_Required task A_
Answer these questions using the passage on Kesha's Warrior Tour, each on its own line and marked the same way:
(i) On what date did the tour begin?
(ii) On what date were North American dates added to the tour?
(iii) Besides social media, which application did Kesha use to promote the tour?
_Required task B_
Pick up the passage on Kesha's Warrior Tour after its final sentence and write a continuation of it.

_Excerpt provided_
>> begin
The Warrior Tour was the second headlining concert tour by American recording artist Kesha, in support of her sophomore studio album, Warrior (2012). The tour started on July 3, 2013, and concluded on September 19, 2015.

Background and development

In late March, Kesha and American rapper Pitbull announced that they would tour North America together on their North American Tour 2013. The joint tour was officially announced on March 22, 2013, but the two hinted at the tour on March 21, 2013, via Twitter. Shortly after tickets were available for the duo's summer tour, Kesha announced a separate tour that would visit Europe and other places she did not visit with Pitbull. The tickets for the European leg of the tour went on-sale shortly after the dates were announced. A couple weeks later, on May 13, 2013, North American dates were added to the tour. Kesha announced the pre-sale password for the North American dates via Twitter after the fourth episode of her television show, Kesha: My Crazy Beautiful Life, aired on May 16, 2013. The tickets went on sale to the general public on May 17, 2013. Leading up to the tour, Kesha has been using the website Mobio Insider to connect with her fans and give them details about the tour. Kesha has been promoting the tour mainly through her Twitter and Facebook accounts.

Aside from the social media promotion, Kesha has also promoted the tour through the application, Blippar. When scanning Kesha's symbol, fans can access many special features including the chance to win tickets to any of the dates on the North American leg. Many of the dates are a part of festivals and fairs including the Live at the Marquee Festival in Cork, Ireland, the Wireless Festival in London, England, the Illinois State Fair in Springfield, Illinois, and a few others.

In October 2014, Kesha brought back the Warrior Tour setlist and costumes to perform for a music festival in Shanghai, China. After that, the tour was revisited and traveled throughout South and North America with new songs, visuals, and costumes added to the tour through January to September 2015.
>> end
_Records provided_
>> begin
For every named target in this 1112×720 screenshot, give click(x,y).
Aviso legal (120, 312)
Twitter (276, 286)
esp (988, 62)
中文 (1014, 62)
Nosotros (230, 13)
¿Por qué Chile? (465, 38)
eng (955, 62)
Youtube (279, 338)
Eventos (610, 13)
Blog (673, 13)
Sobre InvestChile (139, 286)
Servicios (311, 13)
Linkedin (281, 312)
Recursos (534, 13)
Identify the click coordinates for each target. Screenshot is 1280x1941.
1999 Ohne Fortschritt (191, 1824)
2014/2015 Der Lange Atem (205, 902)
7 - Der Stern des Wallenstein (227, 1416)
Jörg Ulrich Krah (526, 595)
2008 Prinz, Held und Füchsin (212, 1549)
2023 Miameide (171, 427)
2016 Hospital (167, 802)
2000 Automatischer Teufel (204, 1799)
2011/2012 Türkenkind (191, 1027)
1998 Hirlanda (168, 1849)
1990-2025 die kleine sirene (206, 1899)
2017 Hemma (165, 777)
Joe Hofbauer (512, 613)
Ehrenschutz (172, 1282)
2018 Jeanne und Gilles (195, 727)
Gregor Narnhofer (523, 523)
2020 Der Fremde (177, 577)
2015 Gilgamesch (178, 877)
>> end
_Task output A_
(i) July 3, 2013
(ii) May 13, 2013
(iii) Blippar

_Task output B_
Broadcasts and recordings
On June 21, 2013, the television network, E!, announced that the network would broadcast a show from one of the co-headlining dates Kesha was on with Pitbull. The show would be broadcast as a part of E!'s Inside Track Summer Concert Series. The series is a collaboration with Live Nation. The network filmed the show in Detroit at The Palace of Auburn Hills on June 7, 2013. The recording was aired as the first installment of the series on June 21, 2013. To promote the broadcasting, E! interviewed Kesha an hour before the show at The Palace of Auburn Hills. In the interview, Kesha conversed with the interviewer about her favorite and least favorite parts of the tour, costumes she wears for the tour, and her golden tooth that she has from an accident at a bar. E! also interviewed Kesha's stage manager, Justin De Meulenaere, before the show. Meulenaere, who is also known as "Boot", is most known for his work with Kesha on her previous concert tour, the Get Sleazy Tour.

Set list
This set list is representative of the performance in Stockholm. It does not represent all concerts for the duration of the tour.

"Warrior"
"Crazy Kids"
"We R Who We R"
"Blow" (contains elements of the Cirkut Remix)
"Dirty Love"
"Gold Trans Am"
"Take It Off" (rock version)
"C'Mon"
"Thinking of You"
"Machine Gun Love"
"Last Goodbye"
"Love Into the Light"
"Supernatural"
"Blah Blah Blah"
"Your Love Is My Drug"
"Tik Tok"
Encore
"Die Young"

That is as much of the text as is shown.